◆ **Your assignment**: Return the records verbatim.

Segment Start: Entries provided

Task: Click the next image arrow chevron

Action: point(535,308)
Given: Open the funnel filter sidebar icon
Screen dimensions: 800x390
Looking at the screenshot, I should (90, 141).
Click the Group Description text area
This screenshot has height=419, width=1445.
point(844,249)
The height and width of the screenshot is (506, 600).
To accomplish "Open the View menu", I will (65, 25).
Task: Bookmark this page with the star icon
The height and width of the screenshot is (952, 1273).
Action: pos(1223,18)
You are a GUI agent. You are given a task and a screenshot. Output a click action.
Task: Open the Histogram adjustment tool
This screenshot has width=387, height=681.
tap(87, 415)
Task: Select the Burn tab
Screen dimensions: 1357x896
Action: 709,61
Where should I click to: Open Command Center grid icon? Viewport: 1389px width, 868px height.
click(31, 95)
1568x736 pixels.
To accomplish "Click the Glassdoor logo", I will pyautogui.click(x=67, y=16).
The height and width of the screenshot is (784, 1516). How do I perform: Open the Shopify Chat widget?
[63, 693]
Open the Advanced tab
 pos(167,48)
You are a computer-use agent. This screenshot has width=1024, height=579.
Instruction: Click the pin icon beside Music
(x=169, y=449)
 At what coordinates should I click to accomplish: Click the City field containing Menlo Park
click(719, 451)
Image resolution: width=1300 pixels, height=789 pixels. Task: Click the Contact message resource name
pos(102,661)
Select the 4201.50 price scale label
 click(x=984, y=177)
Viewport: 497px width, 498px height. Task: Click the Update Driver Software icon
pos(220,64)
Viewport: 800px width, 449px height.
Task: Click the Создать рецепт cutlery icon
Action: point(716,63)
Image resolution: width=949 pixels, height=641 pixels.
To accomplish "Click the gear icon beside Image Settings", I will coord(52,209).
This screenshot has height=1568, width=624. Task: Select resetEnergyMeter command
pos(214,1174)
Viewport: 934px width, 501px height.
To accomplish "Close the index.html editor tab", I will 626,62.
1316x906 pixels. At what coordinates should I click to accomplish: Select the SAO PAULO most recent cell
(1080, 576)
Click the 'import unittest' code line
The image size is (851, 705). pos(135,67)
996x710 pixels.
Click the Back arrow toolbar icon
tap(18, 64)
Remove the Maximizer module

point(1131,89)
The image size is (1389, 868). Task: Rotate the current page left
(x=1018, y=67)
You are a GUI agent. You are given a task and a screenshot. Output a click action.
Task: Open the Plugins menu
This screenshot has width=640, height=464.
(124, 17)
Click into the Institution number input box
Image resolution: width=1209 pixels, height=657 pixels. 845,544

Segment End: Entries provided

◆ **Answer to this task**:
Task: Click the next image arrow chevron

Action: point(535,308)
Given: Open the funnel filter sidebar icon
Screen dimensions: 800x390
Looking at the screenshot, I should (90, 141).
Click the Group Description text area
This screenshot has height=419, width=1445.
point(844,249)
The height and width of the screenshot is (506, 600).
To accomplish "Open the View menu", I will (65, 25).
Task: Bookmark this page with the star icon
The height and width of the screenshot is (952, 1273).
Action: pos(1223,18)
You are a GUI agent. You are given a task and a screenshot. Output a click action.
Task: Open the Histogram adjustment tool
This screenshot has width=387, height=681.
tap(87, 415)
Task: Select the Burn tab
Screen dimensions: 1357x896
Action: 709,61
Where should I click to: Open Command Center grid icon? Viewport: 1389px width, 868px height.
click(31, 95)
1568x736 pixels.
To accomplish "Click the Glassdoor logo", I will pyautogui.click(x=67, y=16).
The height and width of the screenshot is (784, 1516). How do I perform: Open the Shopify Chat widget?
[63, 693]
Open the Advanced tab
 pos(167,48)
You are a computer-use agent. This screenshot has width=1024, height=579.
Instruction: Click the pin icon beside Music
(x=169, y=449)
 At what coordinates should I click to accomplish: Click the City field containing Menlo Park
click(719, 451)
Image resolution: width=1300 pixels, height=789 pixels. Task: Click the Contact message resource name
pos(102,661)
Select the 4201.50 price scale label
 click(x=984, y=177)
Viewport: 497px width, 498px height. Task: Click the Update Driver Software icon
pos(220,64)
Viewport: 800px width, 449px height.
Task: Click the Создать рецепт cutlery icon
Action: point(716,63)
Image resolution: width=949 pixels, height=641 pixels.
To accomplish "Click the gear icon beside Image Settings", I will coord(52,209).
This screenshot has height=1568, width=624. Task: Select resetEnergyMeter command
pos(214,1174)
Viewport: 934px width, 501px height.
To accomplish "Close the index.html editor tab", I will 626,62.
1316x906 pixels. At what coordinates should I click to accomplish: Select the SAO PAULO most recent cell
(1080, 576)
Click the 'import unittest' code line
The image size is (851, 705). pos(135,67)
996x710 pixels.
Click the Back arrow toolbar icon
tap(18, 64)
Remove the Maximizer module

point(1131,89)
The image size is (1389, 868). Task: Rotate the current page left
(x=1018, y=67)
You are a GUI agent. You are given a task and a screenshot. Output a click action.
Task: Open the Plugins menu
This screenshot has width=640, height=464.
(124, 17)
Click into the Institution number input box
Image resolution: width=1209 pixels, height=657 pixels. 845,544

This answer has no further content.